Fungi contain mycelia, which are rootlike structures that grow underneath mushrooms and absorb nutrients from the soil. More importantly, mycelia can form a complex signaling network. The researchers mixed individual cells of this mycelia from the fungi Ganoderma lucidum into an ink called a hydrogel, which can then be fed into a 3D printer and used to create different types of structures. “When you let the structure grow, all these cells reconnect and form all of the signaling networks they had as a living organism before,” Masania said. 

This signaling network is what gives the material its remarkable regenerative and growing abilities. But how does it work? The answer lies with hyphae—elongated cells in mycelia that catch nutrients from the environment and expel waste. This process creates a chemical gradient that tells the organism where nutrients and space are, and thus where to grow. “That is really something special that you cannot do any other way, even with 3D printing,” Masania said.

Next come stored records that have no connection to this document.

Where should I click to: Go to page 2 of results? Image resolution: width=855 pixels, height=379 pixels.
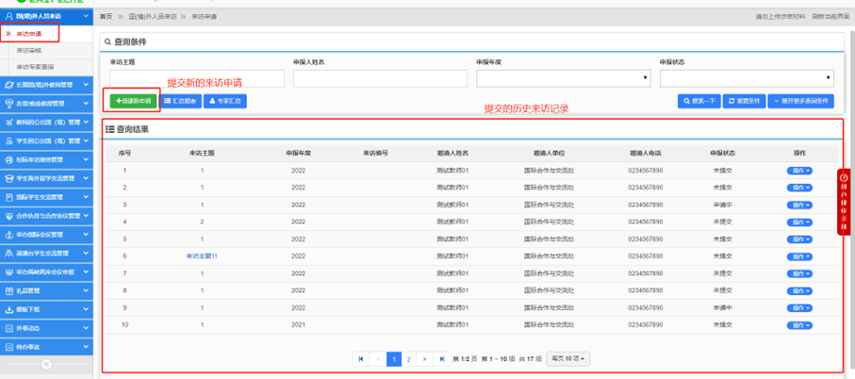coord(408,359)
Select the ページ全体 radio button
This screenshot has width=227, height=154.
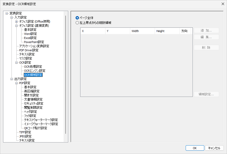[x=77, y=18]
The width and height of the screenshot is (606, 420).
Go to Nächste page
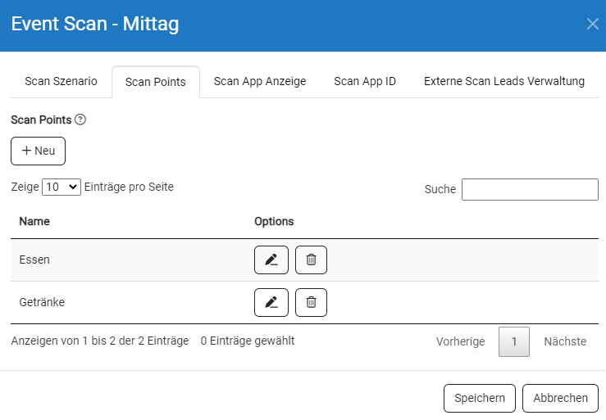click(x=565, y=341)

Currently, the material can heal gaps up to three millimeters across. However, the fungi on its own has been shown to fill gaps of ten millimeters or more in larger organisms, so there is room to improve. That improvement would come with more advanced work on the biological component of the material. 

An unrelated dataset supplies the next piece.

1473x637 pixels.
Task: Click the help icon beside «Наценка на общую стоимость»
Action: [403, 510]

The material’s lifespan is dependent on three factors: sugar, water, and space. But even without one of these requirements, the material will not die—instead, it will go dormant. It is extremely resilient and can later be reactivated with the return of the missing requirement. The mycelia network was even able to survive accidental contamination in the lab, showing that it is strong as well as forgiving to researchers. 

This fungi material can be used for robotics—specifically soft robots, which are made of malleable skins as opposed to firm metal. Soft robotics is a relatively new field with exciting medical and industrial applications since they have increased range of motion and flexibility. The researchers created a robotic grasper that could pick up items and a rolling mechanism that would allow a robot to move. “It can protect the robot from the environment, but it can also protect the environment from the robot, and then it’s regenerative, so if it is damaged it will repair itself,” Masania said.

Potentially even more exciting than the material’s regenerative properties is the potential to harness the mycelia’s chemical signaling mechanism in conjunction with artificial intelligence, which is the subject of the lab’s future research. By placing electrodes on the material, the action potential (a change of voltage across a membrane) produced by the chemical signaling can be recorded, similar to those created by neurons in our brains. The goal is to separate the chemical signaling caused by the normal biological processes of the organism and those specifically caused by environmental triggers. 

By separating out the signals caused by environmental triggers such as fungi growth from its sensing of nutrients, the researchers would be able to use these signals to collect environmental data, such as the locations of such nutrient sources. Moreover, they could play back these signals to the organism to gain control of its functions. For instance, researchers could replicate the signal for nutrients in a certain part of the material, causing the mycelia to grow in certain directions—essentially brainwashing a living organism to do their bidding. 

Your fridge may not have feelings just yet, but a world full of soft robots with self-healing, growing, living skin may be on the horizon.